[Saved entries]

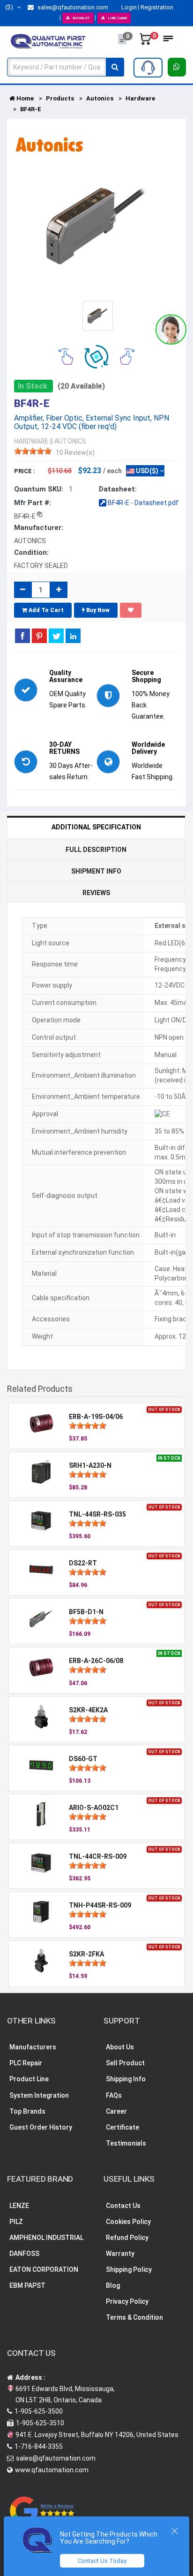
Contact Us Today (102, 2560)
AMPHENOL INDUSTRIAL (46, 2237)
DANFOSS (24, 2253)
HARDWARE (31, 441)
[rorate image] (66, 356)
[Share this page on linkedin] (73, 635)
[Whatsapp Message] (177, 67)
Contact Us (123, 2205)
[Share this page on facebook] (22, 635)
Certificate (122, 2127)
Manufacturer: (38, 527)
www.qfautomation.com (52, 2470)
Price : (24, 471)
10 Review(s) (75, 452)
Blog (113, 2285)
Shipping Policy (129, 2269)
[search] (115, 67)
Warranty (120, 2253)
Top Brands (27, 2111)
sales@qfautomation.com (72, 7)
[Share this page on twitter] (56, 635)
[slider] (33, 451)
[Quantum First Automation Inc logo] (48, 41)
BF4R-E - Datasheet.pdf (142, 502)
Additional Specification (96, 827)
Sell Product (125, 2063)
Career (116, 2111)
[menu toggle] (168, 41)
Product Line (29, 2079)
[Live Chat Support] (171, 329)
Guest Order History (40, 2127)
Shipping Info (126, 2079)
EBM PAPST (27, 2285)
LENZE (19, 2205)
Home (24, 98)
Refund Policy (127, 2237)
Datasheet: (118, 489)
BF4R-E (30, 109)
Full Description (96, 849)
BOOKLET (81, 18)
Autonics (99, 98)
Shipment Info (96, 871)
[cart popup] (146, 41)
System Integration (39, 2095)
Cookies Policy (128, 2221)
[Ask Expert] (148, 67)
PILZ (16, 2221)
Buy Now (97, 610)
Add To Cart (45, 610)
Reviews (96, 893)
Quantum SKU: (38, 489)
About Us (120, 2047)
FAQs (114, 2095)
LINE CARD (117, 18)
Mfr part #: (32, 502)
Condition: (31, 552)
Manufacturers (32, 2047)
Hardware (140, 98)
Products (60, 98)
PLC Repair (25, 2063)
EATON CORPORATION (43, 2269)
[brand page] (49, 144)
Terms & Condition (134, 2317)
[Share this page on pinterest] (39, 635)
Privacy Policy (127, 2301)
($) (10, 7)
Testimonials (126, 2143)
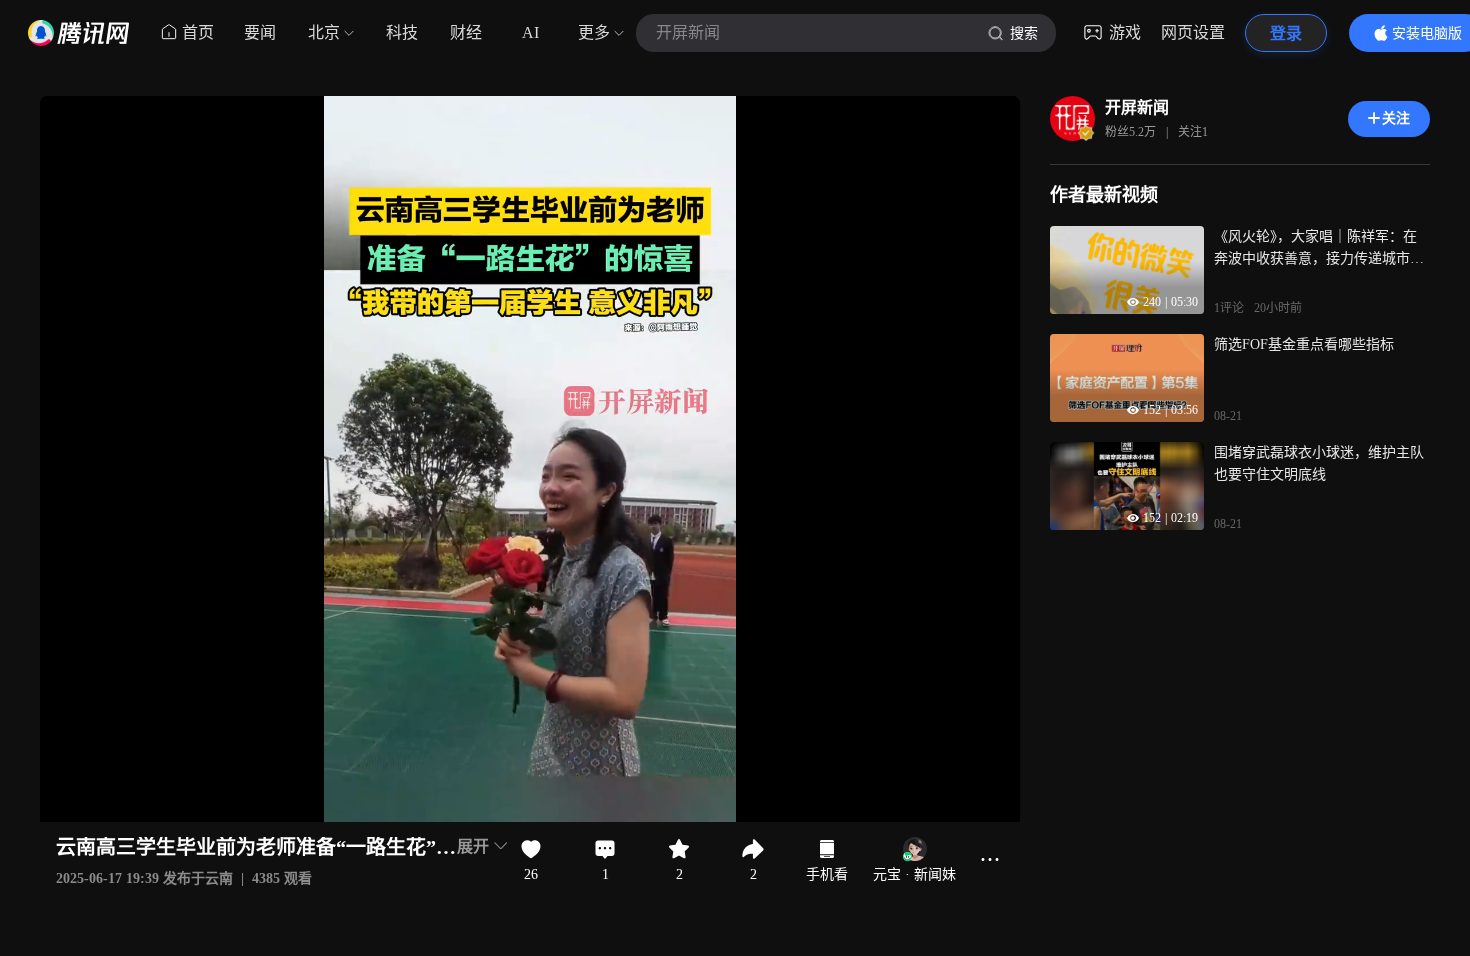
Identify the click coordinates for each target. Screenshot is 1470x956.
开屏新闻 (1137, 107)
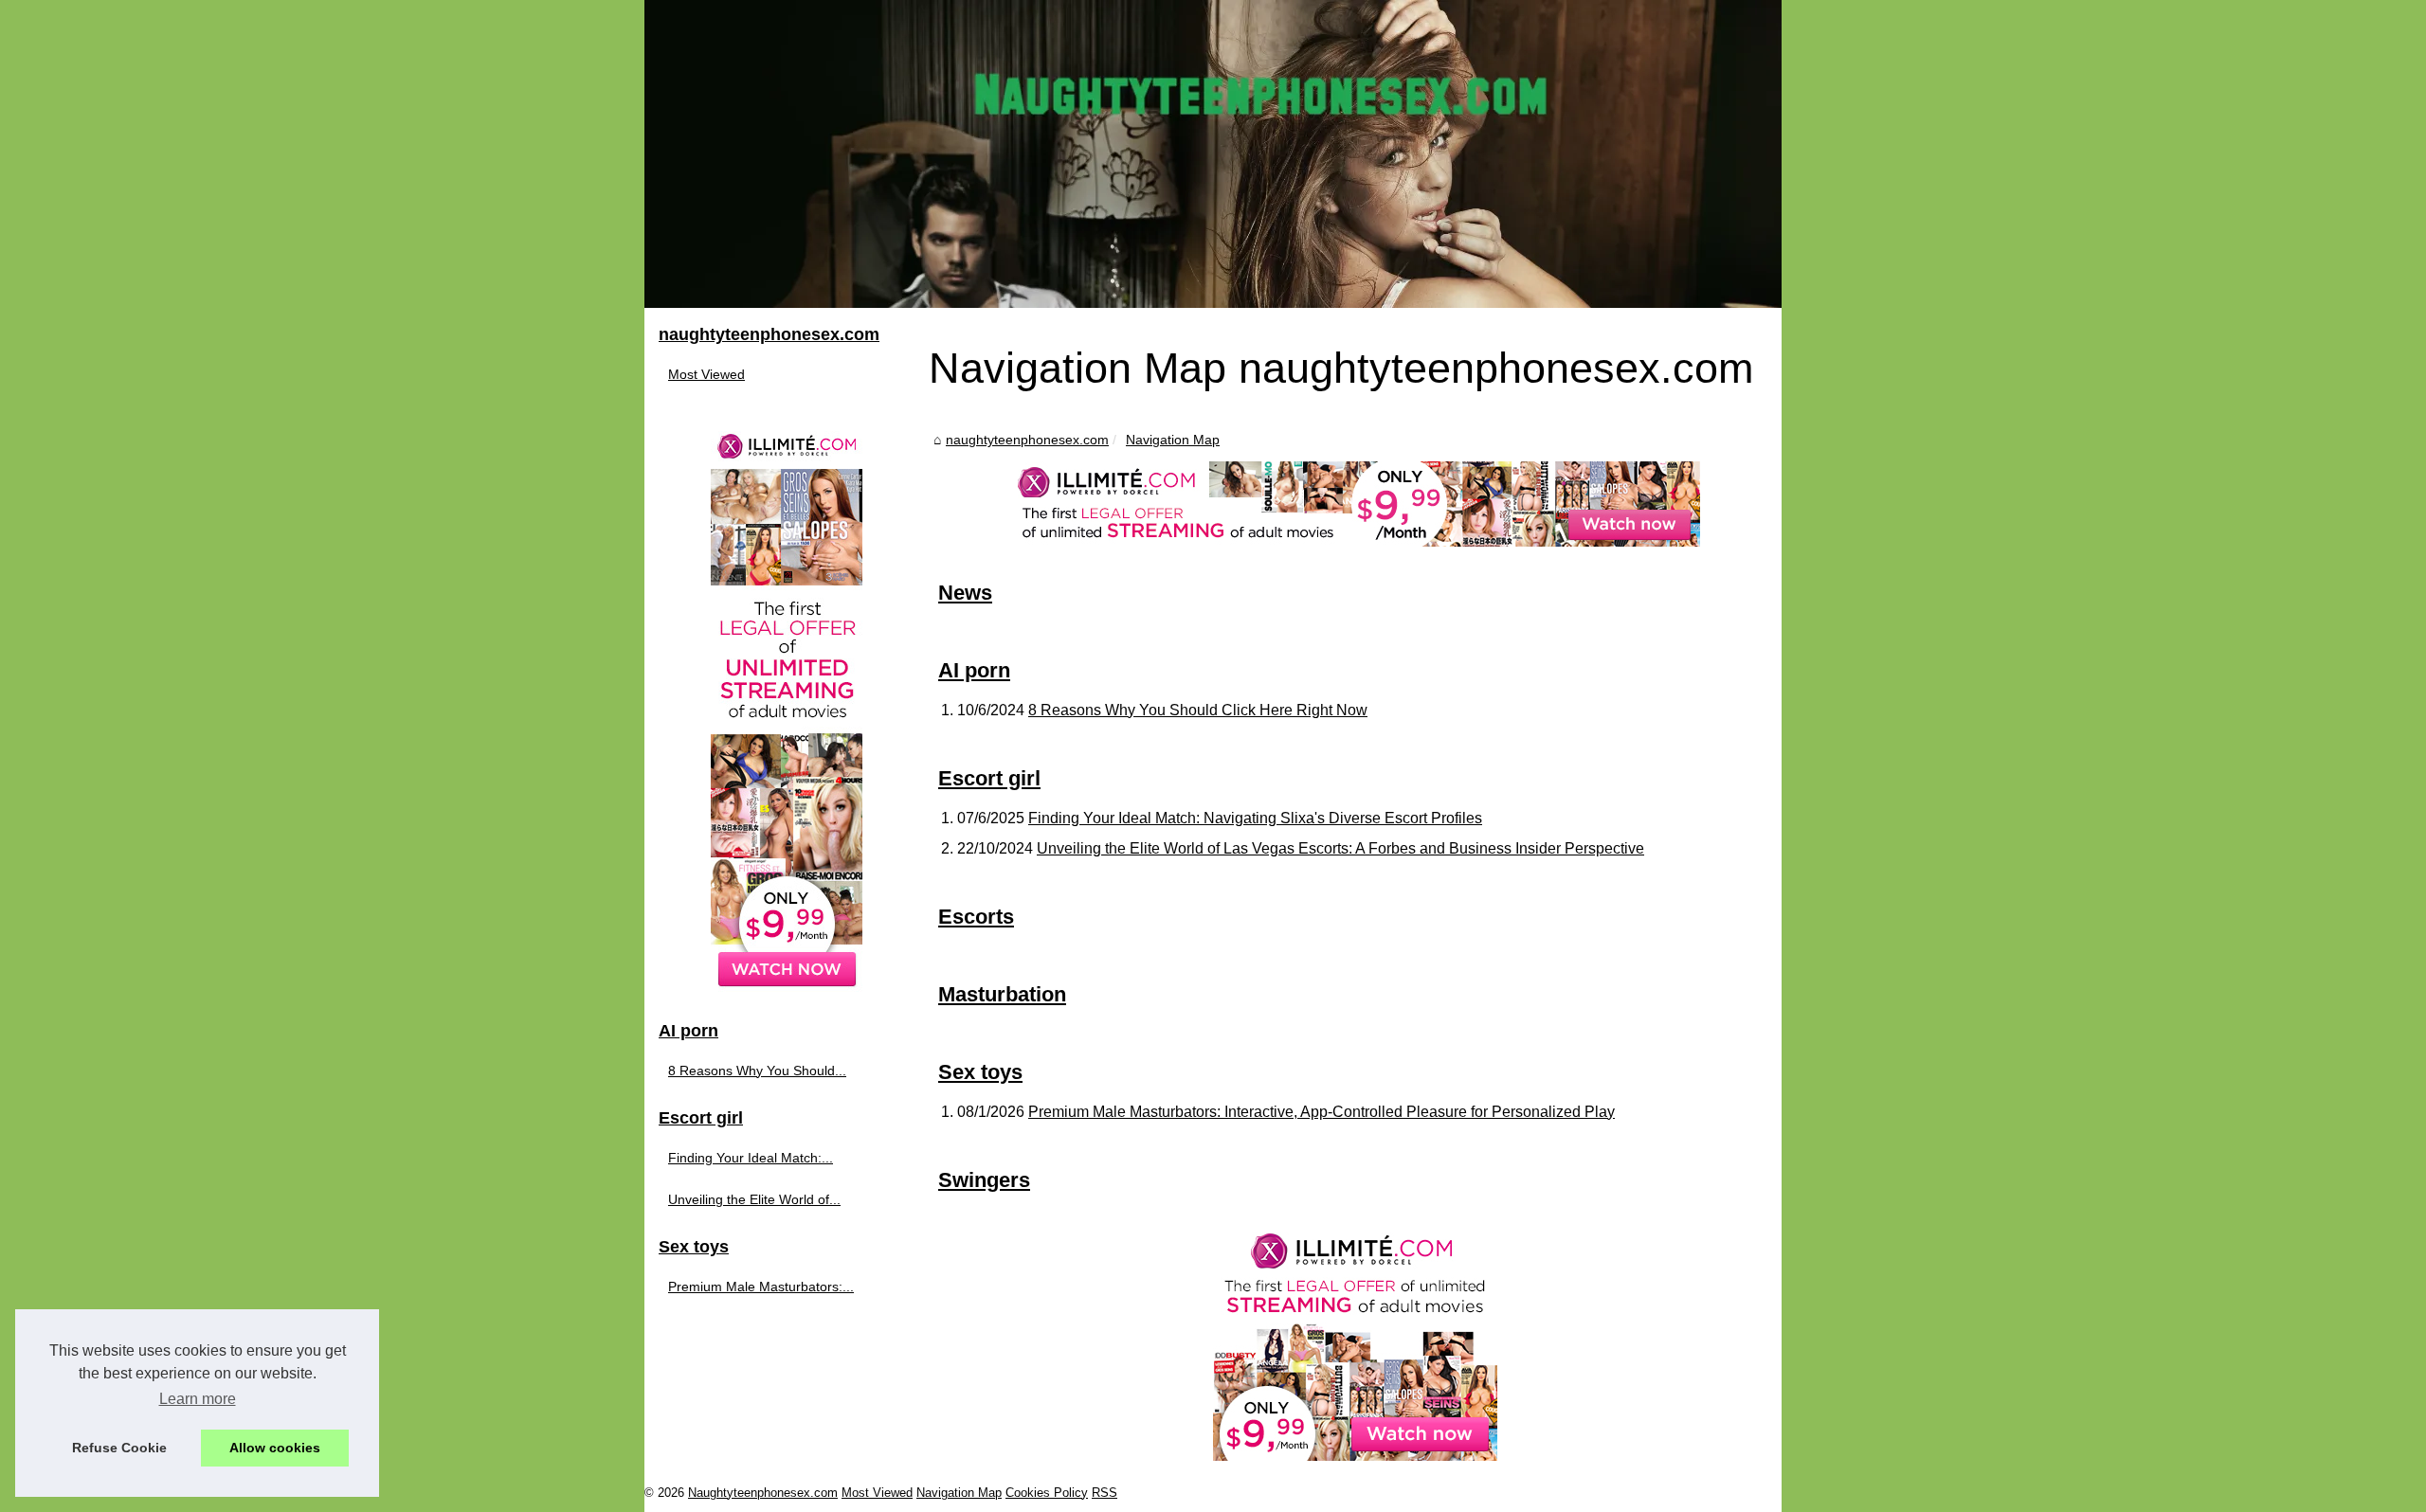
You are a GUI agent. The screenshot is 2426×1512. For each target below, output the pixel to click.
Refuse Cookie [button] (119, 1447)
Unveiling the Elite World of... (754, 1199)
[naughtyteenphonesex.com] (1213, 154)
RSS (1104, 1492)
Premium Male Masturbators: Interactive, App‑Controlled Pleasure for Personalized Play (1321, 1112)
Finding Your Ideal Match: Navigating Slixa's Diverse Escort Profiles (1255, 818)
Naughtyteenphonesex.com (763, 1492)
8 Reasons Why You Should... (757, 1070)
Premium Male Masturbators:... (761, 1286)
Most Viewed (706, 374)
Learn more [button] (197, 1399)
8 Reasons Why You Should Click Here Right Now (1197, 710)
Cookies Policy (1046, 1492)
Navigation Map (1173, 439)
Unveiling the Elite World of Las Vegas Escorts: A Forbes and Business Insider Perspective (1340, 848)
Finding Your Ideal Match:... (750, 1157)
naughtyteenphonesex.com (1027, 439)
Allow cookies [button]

* **What this task involves**
Locate the word "Policy" in the records above, and return each line that has it.

* **Exercise answer**
Shipping Policy (129, 2269)
Refund Policy (127, 2237)
Cookies Policy (128, 2221)
Privacy Policy (127, 2301)
Cookies Policy (1046, 1492)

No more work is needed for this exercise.